• **Task prompt**
The required output is the line containing "This screenshot has width=550, height=800." followed by every later line through the end of the data, all reproduced exactly.

• **Materials provided**

▬▬▬

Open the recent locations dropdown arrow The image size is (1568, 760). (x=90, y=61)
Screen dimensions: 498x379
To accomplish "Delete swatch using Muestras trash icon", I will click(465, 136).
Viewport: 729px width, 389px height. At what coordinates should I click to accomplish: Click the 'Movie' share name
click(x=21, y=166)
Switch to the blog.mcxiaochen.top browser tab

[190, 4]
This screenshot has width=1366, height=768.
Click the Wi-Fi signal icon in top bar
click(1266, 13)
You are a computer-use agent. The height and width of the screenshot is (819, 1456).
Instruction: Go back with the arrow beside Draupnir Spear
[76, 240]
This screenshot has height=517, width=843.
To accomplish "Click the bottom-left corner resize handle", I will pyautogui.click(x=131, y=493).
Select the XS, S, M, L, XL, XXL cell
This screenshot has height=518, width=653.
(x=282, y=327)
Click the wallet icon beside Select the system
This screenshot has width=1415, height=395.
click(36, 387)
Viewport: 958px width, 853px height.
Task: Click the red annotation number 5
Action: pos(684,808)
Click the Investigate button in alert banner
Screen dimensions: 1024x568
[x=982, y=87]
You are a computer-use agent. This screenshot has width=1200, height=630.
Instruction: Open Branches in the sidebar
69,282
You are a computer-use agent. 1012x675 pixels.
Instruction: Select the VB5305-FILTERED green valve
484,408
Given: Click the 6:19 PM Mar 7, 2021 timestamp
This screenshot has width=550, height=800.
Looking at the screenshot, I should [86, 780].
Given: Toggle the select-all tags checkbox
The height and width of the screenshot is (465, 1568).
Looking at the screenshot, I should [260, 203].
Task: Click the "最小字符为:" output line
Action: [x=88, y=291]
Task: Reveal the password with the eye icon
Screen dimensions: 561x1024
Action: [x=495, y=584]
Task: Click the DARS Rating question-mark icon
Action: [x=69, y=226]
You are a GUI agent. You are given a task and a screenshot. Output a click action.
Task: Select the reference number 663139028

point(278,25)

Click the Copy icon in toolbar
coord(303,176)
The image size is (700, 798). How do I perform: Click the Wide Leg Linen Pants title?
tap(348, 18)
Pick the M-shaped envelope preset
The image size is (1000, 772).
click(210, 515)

▬▬▬

• **Problem solution**
This screenshot has width=550, height=800.
Looking at the screenshot, I should [86, 780].
Given: Toggle the select-all tags checkbox
The height and width of the screenshot is (465, 1568).
Looking at the screenshot, I should [260, 203].
Task: Click the "最小字符为:" output line
Action: [x=88, y=291]
Task: Reveal the password with the eye icon
Screen dimensions: 561x1024
Action: [x=495, y=584]
Task: Click the DARS Rating question-mark icon
Action: [x=69, y=226]
You are a GUI agent. You are given a task and a screenshot. Output a click action.
Task: Select the reference number 663139028

point(278,25)

Click the Copy icon in toolbar
coord(303,176)
The image size is (700, 798). How do I perform: Click the Wide Leg Linen Pants title?
tap(348, 18)
Pick the M-shaped envelope preset
The image size is (1000, 772).
click(210, 515)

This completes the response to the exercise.